その代わり「公式大会」の参加は認めない。言い方を変えれば、公式大会(全国高校○○大会等)を名乗るのは禁じる。参加資格がこれらの遵守とする。ウソがばれたら出場停止や成績の剥奪。マスコミも大会に関する報道をする際にはこの公式かただの私的大会なのかはきちんと区別して報道する必要がある。
もちろん「○○杯」とか私企業、個人主催の大会を禁じるものでは無い。これも自由だ。
高野連等がどちらを選ぶかは彼らの勝手である。私学なども含めて彼らが欲しいのは「公式大会での上位成績」なのだからこれらは効くだろう。
そうすると必ず反発が上がるだろうが、これらだけで「本来の部活動の主旨」は全うする。その点で異論があるのだろうか。
毎日数時間程度あれば「クラス以外の友人・交友関係の拡がり」「授業以外での社会活動・団体行動等の学び」などは十分に達成できる。
というか、殆どの、特に文系部活動なんてこんなものなのである。スポーツ系部活動の多くが異常なだけである。
もちろん、その友人と土日祝日に遊んだり、部活動に近いことをやったりもするのは当然であり、そこは全く関与しない。
スポーツ系で言えば自主練というやつも含まれてくるだろう。個々人が自己研鑽することは良いことだ。
部活動と何が違うかと言えば「学校は一切関与しない」という事に過ぎない。
もちろん「土日とかどういう勉強の仕方をしたら良いか教えて」と聞くのと一緒で「土日とかどういう練習をしたら良いか教えて」と顧問教員に聞くのはありだろう。具体的に教えてもいいし、オススメの本を紹介するとかすればよい。フォローも不要。日頃の練習(試合)で結果だけ見れば良い。せいぜいその程度である。

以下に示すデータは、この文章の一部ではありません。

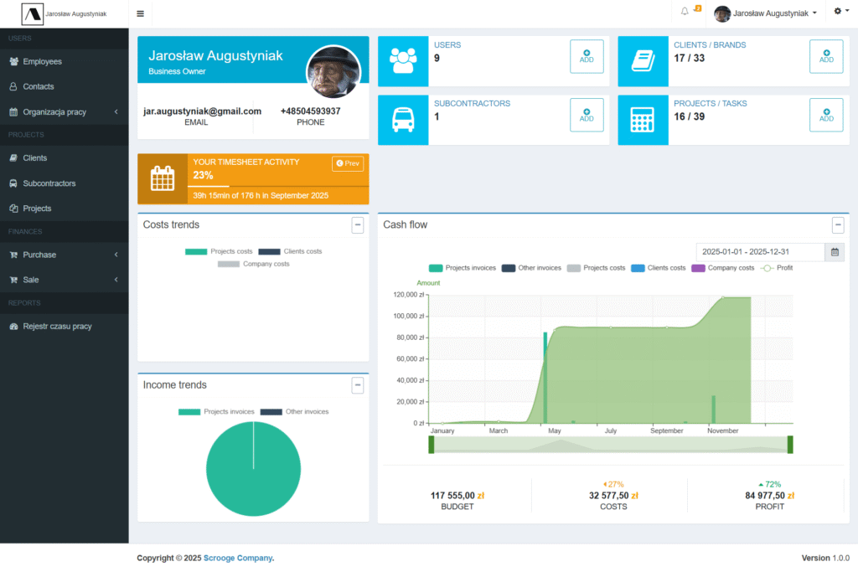This screenshot has width=858, height=572.
Task: Open the Jarosław Augustyniak user dropdown
Action: [x=766, y=13]
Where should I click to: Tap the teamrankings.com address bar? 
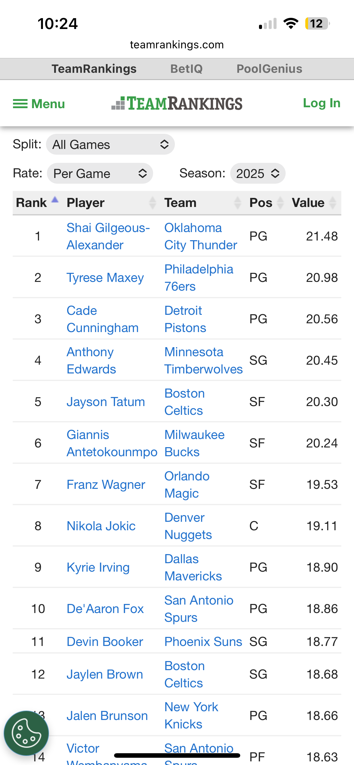click(177, 45)
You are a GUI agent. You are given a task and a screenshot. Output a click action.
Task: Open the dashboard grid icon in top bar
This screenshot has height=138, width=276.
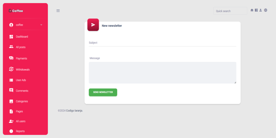(256, 10)
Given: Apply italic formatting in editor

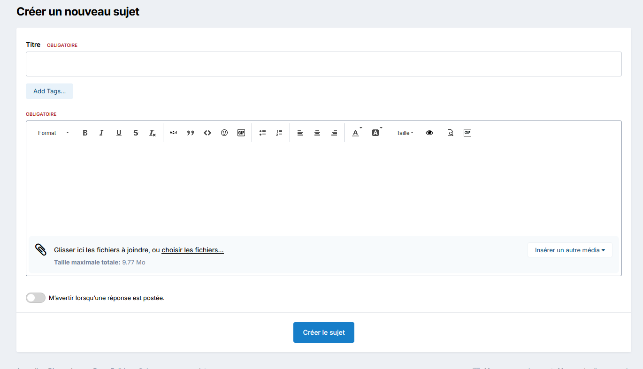Looking at the screenshot, I should (x=101, y=133).
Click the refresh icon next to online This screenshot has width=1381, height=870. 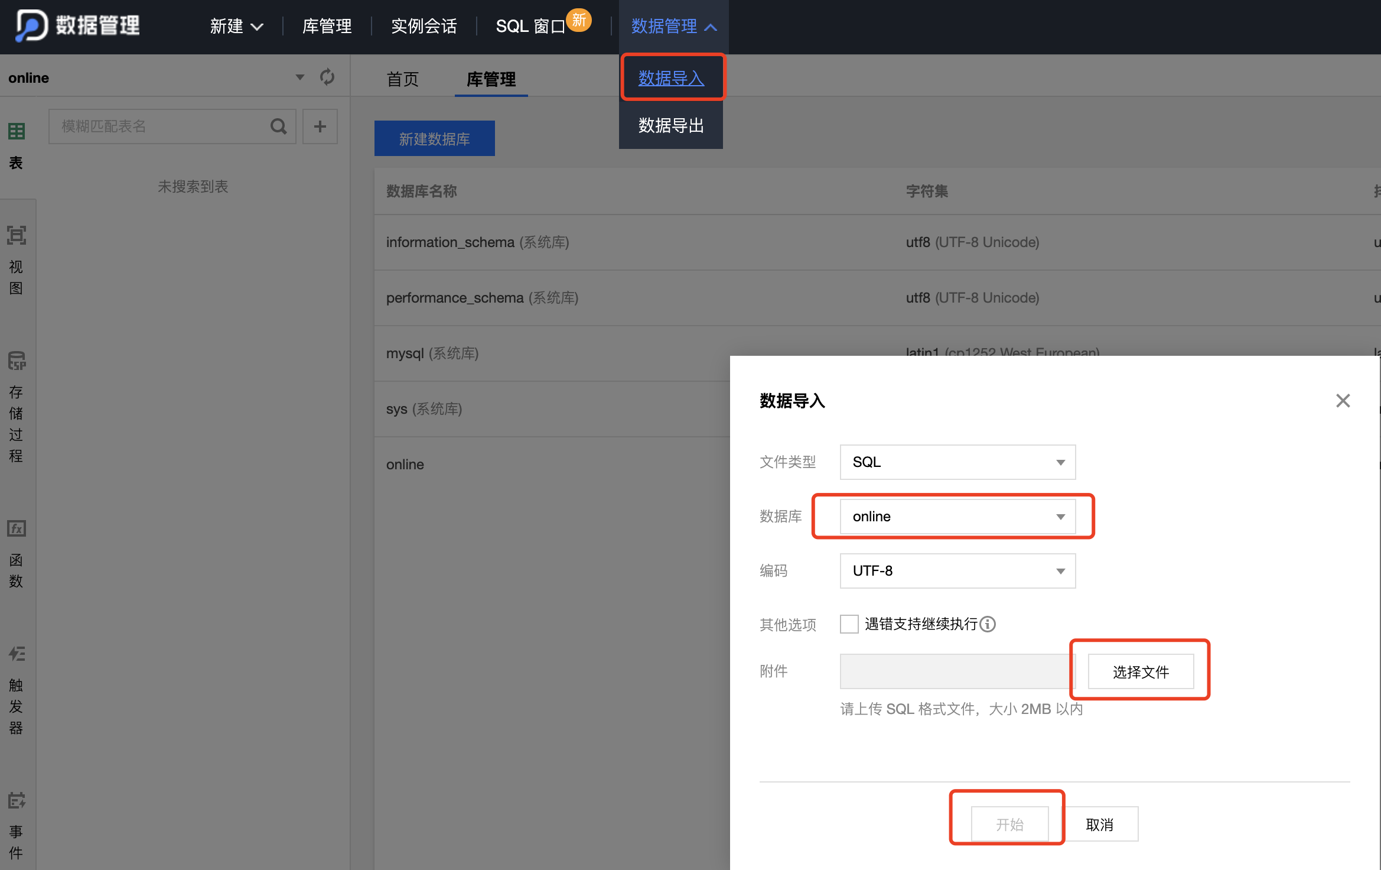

そんなんじゃ強くなれない、というが、高校レベルでは所詮は才能のある奴が勝つのである。いくら努力したってオオタニにはなれないって現実をもっと直視するべきだ。偶然生まれた才能ある奴が、才能ある親に育てられ(財力も必要だ)、才能ある指導者に恵まれ、努力研鑽を積み重ねるという偶然が積み重なってオオタニショーヘイが生まれるのである。
そんな不公平な現実の中で、誰もがトップになれる可能性(公平性)を実現するための手段が「レギュレーション」という考えである。
一例を考えてみよう。
問題となっている「対外試合遠征」について。遠いところと対外試合をたくさんした方が強くなる、だからどんどんすべきだ、と言う。
この理屈を是とすれば「金持ちほど強くなる」という理屈になる。今の流れで「遠征はプロ依頼のバスに限る」「個々でバスを持ち専任やそれに準ずる人をつける」と仮になったら金持ち有利はさらに強まる。
では仮に「対外試合は一切禁止」にしたとしよう。これによって「金のあるところもないところの差が減り、公平さが増す」となる。